Interest Rates: Although the Federal Reserve is still hiking interest rates, for now, Morningstar Equity expects the U.S. Federal Reserve to pivot to easing monetary policy in 2023 as inflation falls back to its 2% target and the need to shore up economic growth becomes paramount. We’re expecting interest rates to fall much more than consensus in the near term, with our projected year-end 2023 federal-funds rate at 1.75% compared with 3.25% for consensus. Likewise, near-term Treasury yields are too high—implying a much tighter monetary policy than we’re expecting.
Inflation: The rating agency is projecting price pressures to swing from inflationary to deflationary by 2023, owing greatly to the unwinding of price spikes caused by supply constraints in durables, energy, and other areas.
GDP and Recession Risk: For now, the Fed is slowing the economy enough to help cool off inflation without provoking a major slowdown. Morningstar is projecting annual growth rates to remain in positive territory. A technical recession is a possibility, but we don’t think it would be a quantitatively significant slowdown.
- Suntec REIT’s Q2 2022 in Line; Recovery on Track; Trading at an Attractive Forward Yield of 6.0% – Xavier Lee, Equity Analyst
Although it is expected some upward pressure on yields due to the rising interest rate environment, Morningstar has already factored in a 50-basis-point and 100-basis-point yield expansion on the exit cap rate for Suntec REIT’s office and retail assets, respectively.

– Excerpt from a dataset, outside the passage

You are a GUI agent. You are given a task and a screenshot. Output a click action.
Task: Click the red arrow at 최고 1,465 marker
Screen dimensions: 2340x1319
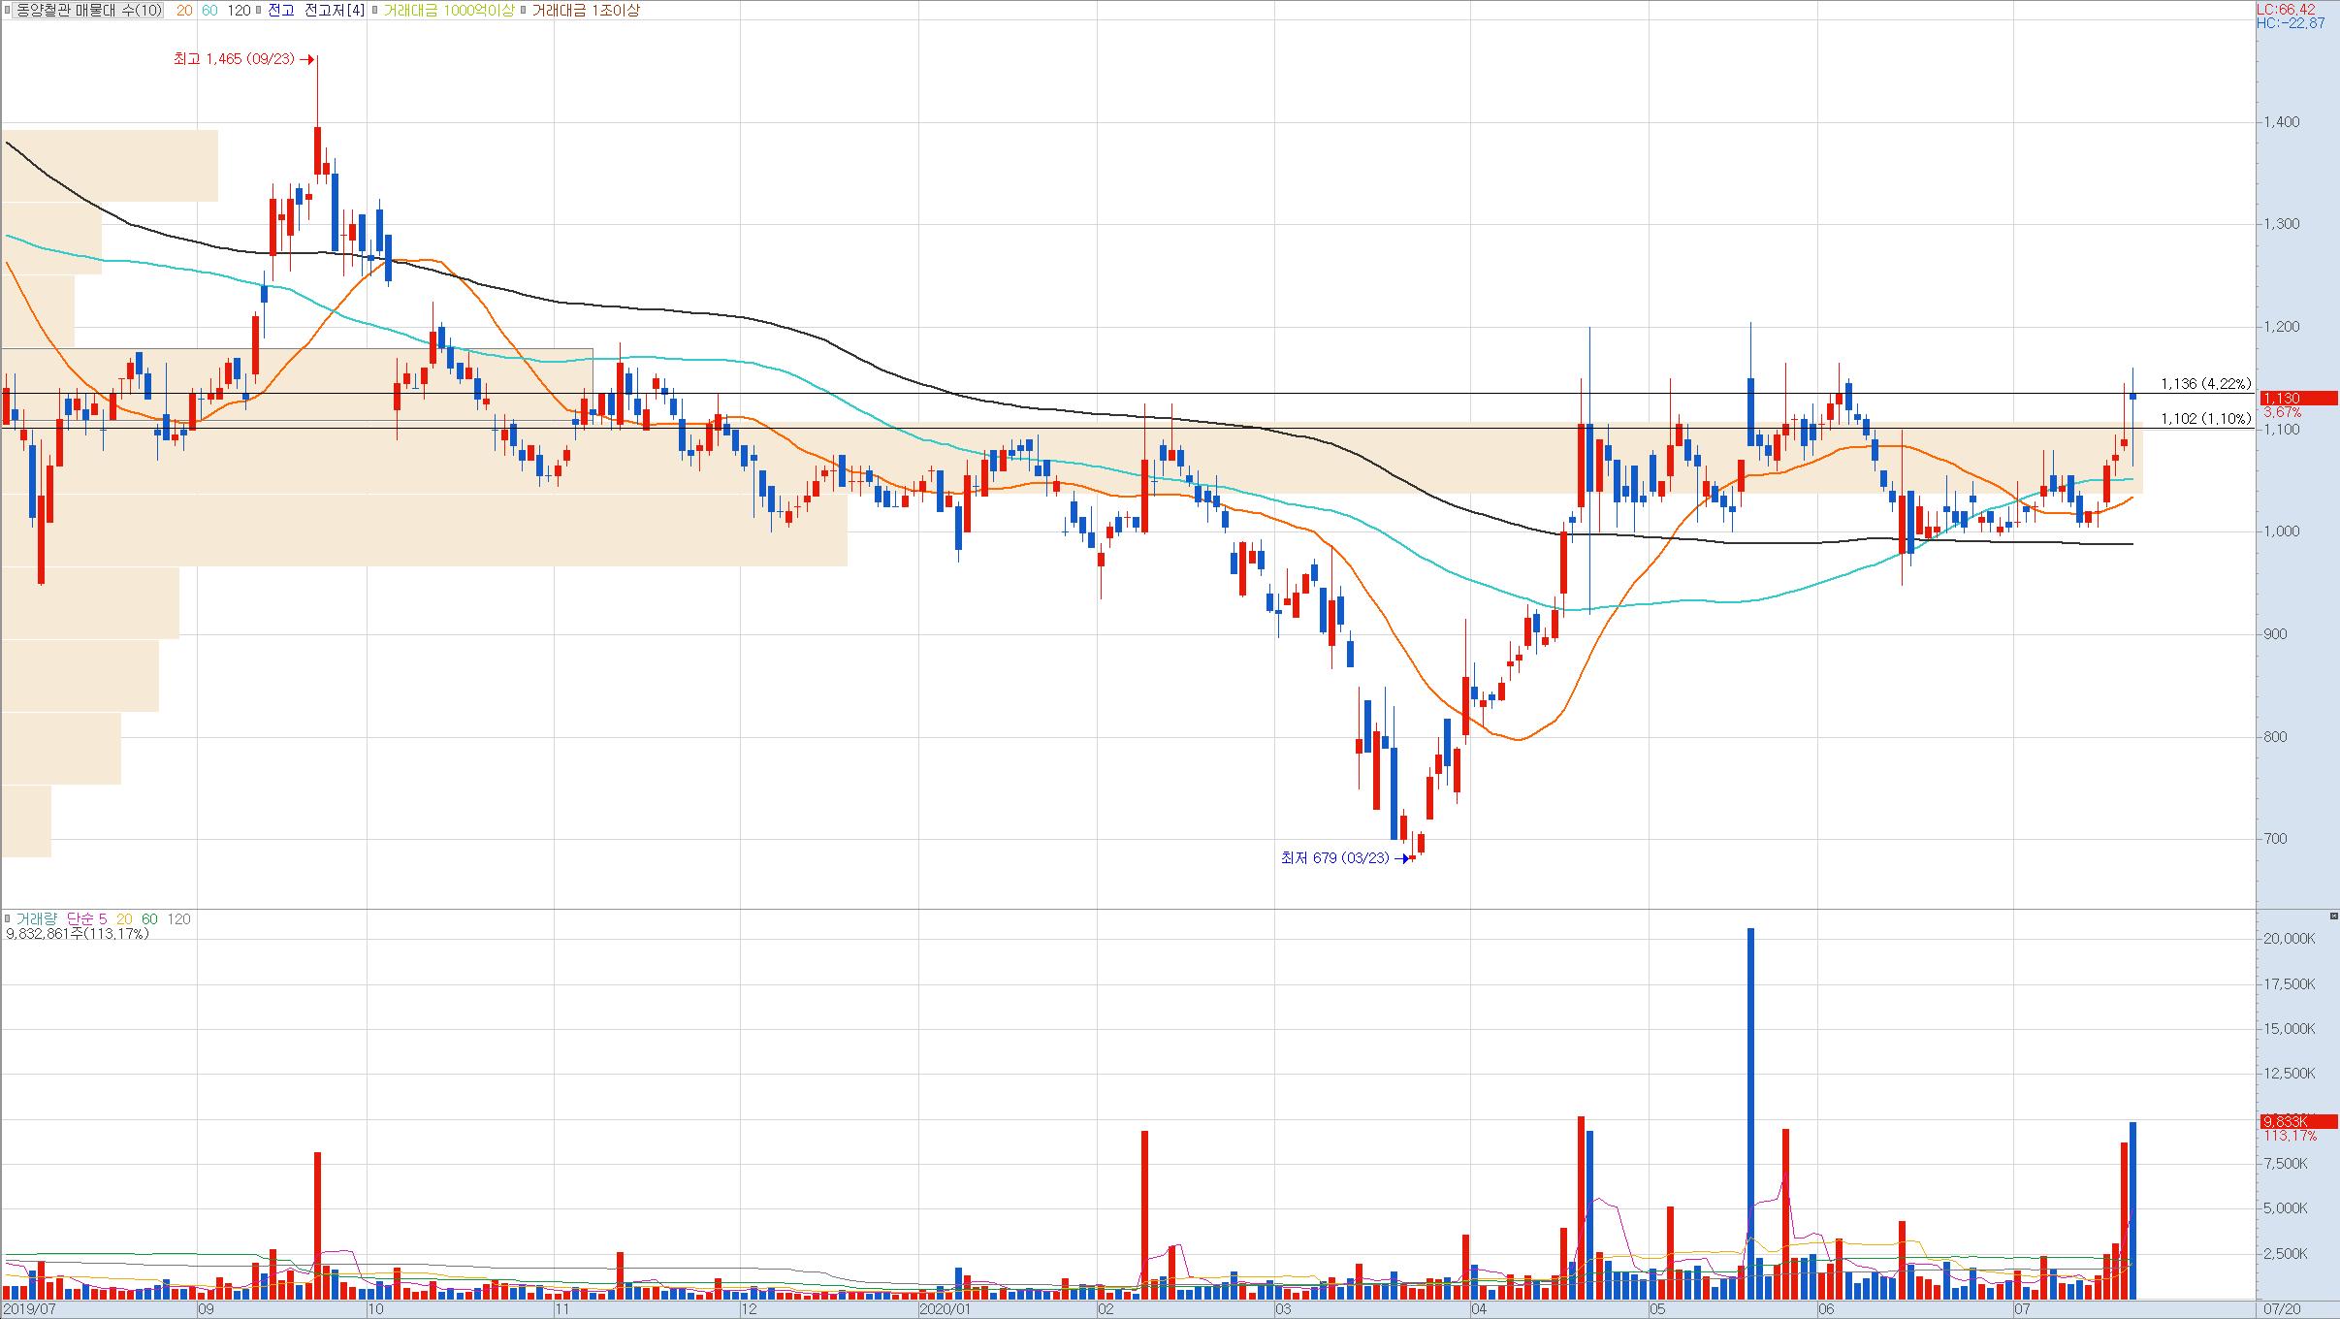coord(308,60)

Based on the current price, Suntec REIT trades at a forward yield of 6.0%, which is believed to be an attractive spread to the Singapore 10-Year Government Bond Yield of 2.7%.
- Frasers Centrepoint Trust’s Fiscal Q3 Business Update In Line; Rising Interest Rates Weigh on FVE – Xavier Lee, Equity Analyst
Narrow-moat Frasers Centrepoint Trust’s, or FCT’s, third-quarter fiscal 2022 (year ends September) results were largely in line with our expectations. Morningstar raises the exit cap rate used to compute the terminal value of FCT’s suburban malls and office property on the back of the more aggressive U.S. federal-funds rate hikes to combat inflation. Hence, the firm is lowering the fair value estimate to SGD 2.58 from SGD 2.74.